The material below holds a span beginning at the line with "Where should I click to: Click" and ending at the line with "Given: Click the Backend Duration help icon". Quote that span exactly, both ends included, and only that span.

TASK MATERIAL:
────────────────────────────────────────

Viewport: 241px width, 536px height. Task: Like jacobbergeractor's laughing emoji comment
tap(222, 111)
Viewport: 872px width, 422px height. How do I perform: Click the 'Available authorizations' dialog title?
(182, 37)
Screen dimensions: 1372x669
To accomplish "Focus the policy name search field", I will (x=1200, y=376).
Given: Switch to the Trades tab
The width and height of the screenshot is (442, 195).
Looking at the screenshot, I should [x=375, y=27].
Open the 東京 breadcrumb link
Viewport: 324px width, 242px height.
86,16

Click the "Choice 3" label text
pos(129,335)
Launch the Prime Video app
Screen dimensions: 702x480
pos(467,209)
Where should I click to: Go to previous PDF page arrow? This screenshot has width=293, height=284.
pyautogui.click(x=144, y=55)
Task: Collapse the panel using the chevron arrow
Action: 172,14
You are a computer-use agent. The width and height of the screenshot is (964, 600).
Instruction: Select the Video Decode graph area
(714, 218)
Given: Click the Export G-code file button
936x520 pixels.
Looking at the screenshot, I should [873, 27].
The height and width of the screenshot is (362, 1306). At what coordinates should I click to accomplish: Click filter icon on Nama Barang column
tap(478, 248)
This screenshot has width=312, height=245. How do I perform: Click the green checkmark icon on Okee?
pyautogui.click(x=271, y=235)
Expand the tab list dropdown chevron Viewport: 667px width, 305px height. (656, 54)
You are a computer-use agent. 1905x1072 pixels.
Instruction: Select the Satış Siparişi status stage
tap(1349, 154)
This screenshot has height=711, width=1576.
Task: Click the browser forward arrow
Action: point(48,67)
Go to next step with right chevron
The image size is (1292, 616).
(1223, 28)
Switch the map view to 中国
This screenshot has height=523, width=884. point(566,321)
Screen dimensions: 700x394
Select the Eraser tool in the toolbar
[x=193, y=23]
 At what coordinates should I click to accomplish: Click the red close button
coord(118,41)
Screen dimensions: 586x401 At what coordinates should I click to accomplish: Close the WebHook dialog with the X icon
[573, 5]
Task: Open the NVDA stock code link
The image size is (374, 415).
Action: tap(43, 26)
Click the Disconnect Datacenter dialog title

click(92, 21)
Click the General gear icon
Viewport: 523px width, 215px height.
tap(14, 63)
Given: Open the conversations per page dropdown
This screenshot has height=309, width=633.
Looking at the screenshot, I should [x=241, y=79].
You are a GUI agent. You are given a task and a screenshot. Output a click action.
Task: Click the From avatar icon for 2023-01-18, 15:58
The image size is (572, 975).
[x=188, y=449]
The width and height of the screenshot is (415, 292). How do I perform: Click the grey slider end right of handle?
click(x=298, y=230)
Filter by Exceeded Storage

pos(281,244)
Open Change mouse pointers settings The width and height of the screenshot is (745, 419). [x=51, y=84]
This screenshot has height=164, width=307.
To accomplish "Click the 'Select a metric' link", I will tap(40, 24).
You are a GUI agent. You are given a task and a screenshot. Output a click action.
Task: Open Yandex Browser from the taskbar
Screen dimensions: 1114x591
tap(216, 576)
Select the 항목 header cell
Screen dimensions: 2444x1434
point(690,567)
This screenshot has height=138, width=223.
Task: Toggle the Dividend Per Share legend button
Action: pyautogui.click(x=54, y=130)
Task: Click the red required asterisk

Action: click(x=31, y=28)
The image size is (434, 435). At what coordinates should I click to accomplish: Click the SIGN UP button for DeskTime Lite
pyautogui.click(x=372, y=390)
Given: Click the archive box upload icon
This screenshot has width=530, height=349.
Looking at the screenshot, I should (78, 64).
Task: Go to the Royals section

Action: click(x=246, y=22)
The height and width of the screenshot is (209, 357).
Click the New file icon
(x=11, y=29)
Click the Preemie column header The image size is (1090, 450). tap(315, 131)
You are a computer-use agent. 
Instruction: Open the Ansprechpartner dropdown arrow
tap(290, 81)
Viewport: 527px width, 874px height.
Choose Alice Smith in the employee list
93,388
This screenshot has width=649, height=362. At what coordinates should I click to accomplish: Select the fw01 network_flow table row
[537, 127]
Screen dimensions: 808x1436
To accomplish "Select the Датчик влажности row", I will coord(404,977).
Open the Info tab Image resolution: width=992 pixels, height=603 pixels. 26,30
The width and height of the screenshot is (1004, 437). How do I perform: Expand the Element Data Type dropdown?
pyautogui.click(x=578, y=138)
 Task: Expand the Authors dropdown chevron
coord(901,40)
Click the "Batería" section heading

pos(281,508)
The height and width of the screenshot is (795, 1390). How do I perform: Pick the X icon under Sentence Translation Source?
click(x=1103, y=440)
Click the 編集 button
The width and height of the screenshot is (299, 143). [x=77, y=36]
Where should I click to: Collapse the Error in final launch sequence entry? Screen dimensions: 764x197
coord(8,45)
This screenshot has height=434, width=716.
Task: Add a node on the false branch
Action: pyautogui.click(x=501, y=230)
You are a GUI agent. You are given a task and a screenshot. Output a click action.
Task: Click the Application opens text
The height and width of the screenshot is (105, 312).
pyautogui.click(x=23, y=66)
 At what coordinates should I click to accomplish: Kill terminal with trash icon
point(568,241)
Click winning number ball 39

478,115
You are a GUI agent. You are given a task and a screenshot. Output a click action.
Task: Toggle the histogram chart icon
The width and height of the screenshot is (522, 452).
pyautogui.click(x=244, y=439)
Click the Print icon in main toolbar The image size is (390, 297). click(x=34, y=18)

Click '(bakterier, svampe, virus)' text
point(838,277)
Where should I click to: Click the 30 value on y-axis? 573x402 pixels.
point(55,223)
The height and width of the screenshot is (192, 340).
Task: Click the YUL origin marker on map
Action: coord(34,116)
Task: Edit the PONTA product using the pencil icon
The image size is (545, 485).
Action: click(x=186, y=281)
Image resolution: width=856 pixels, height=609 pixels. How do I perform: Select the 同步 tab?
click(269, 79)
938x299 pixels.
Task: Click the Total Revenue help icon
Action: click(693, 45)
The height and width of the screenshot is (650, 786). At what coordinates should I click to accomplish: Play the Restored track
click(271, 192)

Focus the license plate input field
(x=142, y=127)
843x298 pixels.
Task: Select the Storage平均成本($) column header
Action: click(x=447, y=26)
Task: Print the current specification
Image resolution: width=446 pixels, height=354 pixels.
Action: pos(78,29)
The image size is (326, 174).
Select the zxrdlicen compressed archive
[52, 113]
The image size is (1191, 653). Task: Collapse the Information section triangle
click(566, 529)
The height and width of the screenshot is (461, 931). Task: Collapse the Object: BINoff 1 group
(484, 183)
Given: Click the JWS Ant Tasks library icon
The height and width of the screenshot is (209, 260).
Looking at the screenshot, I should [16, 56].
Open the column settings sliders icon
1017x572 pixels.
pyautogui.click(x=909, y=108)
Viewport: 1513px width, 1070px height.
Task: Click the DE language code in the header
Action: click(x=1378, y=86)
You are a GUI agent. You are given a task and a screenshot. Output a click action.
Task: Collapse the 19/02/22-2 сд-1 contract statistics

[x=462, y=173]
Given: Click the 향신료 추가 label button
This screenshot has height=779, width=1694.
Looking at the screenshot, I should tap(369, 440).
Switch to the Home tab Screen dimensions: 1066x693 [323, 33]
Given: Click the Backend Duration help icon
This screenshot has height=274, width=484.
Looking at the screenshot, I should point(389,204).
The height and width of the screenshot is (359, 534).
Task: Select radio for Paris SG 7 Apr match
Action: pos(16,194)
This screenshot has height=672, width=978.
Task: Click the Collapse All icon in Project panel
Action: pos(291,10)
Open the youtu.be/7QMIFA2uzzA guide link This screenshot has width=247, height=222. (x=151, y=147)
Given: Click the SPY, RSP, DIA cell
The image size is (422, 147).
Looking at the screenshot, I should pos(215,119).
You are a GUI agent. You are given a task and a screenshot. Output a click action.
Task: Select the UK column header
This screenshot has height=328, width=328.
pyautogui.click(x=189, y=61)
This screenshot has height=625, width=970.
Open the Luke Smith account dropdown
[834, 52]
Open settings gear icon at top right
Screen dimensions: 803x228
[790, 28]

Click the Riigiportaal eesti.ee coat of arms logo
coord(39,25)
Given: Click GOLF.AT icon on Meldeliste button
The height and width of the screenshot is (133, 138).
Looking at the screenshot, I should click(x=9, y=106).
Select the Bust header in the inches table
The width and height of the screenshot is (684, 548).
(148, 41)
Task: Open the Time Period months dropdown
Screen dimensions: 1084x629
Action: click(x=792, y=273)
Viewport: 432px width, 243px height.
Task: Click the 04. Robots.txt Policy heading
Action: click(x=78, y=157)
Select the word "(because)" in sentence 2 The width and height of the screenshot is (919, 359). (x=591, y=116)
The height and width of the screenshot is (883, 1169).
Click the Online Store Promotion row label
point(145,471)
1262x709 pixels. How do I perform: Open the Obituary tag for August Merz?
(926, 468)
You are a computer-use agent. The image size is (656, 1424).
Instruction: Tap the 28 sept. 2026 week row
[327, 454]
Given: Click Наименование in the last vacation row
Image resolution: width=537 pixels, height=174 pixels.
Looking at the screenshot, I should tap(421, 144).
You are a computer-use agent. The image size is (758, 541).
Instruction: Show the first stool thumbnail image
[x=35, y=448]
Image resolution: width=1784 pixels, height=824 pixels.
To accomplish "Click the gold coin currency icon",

────────────────────────────────────────

SOLUTION TO THE PROBLEM:
Where should I click to: Click the 30 value on y-axis? 573x402 pixels.
point(55,223)
The height and width of the screenshot is (192, 340).
Task: Click the YUL origin marker on map
Action: coord(34,116)
Task: Edit the PONTA product using the pencil icon
The image size is (545, 485).
Action: click(x=186, y=281)
Image resolution: width=856 pixels, height=609 pixels. How do I perform: Select the 同步 tab?
click(269, 79)
938x299 pixels.
Task: Click the Total Revenue help icon
Action: click(693, 45)
The height and width of the screenshot is (650, 786). At what coordinates should I click to accomplish: Play the Restored track
click(271, 192)

Focus the license plate input field
(x=142, y=127)
843x298 pixels.
Task: Select the Storage平均成本($) column header
Action: click(x=447, y=26)
Task: Print the current specification
Image resolution: width=446 pixels, height=354 pixels.
Action: pos(78,29)
The image size is (326, 174).
Select the zxrdlicen compressed archive
[52, 113]
The image size is (1191, 653). Task: Collapse the Information section triangle
click(566, 529)
The height and width of the screenshot is (461, 931). Task: Collapse the Object: BINoff 1 group
(484, 183)
Given: Click the JWS Ant Tasks library icon
The height and width of the screenshot is (209, 260).
Looking at the screenshot, I should [16, 56].
Open the column settings sliders icon
1017x572 pixels.
pyautogui.click(x=909, y=108)
Viewport: 1513px width, 1070px height.
Task: Click the DE language code in the header
Action: click(x=1378, y=86)
You are a GUI agent. You are given a task and a screenshot. Output a click action.
Task: Collapse the 19/02/22-2 сд-1 contract statistics

[x=462, y=173]
Given: Click the 향신료 추가 label button
This screenshot has height=779, width=1694.
Looking at the screenshot, I should tap(369, 440).
Switch to the Home tab Screen dimensions: 1066x693 [323, 33]
Given: Click the Backend Duration help icon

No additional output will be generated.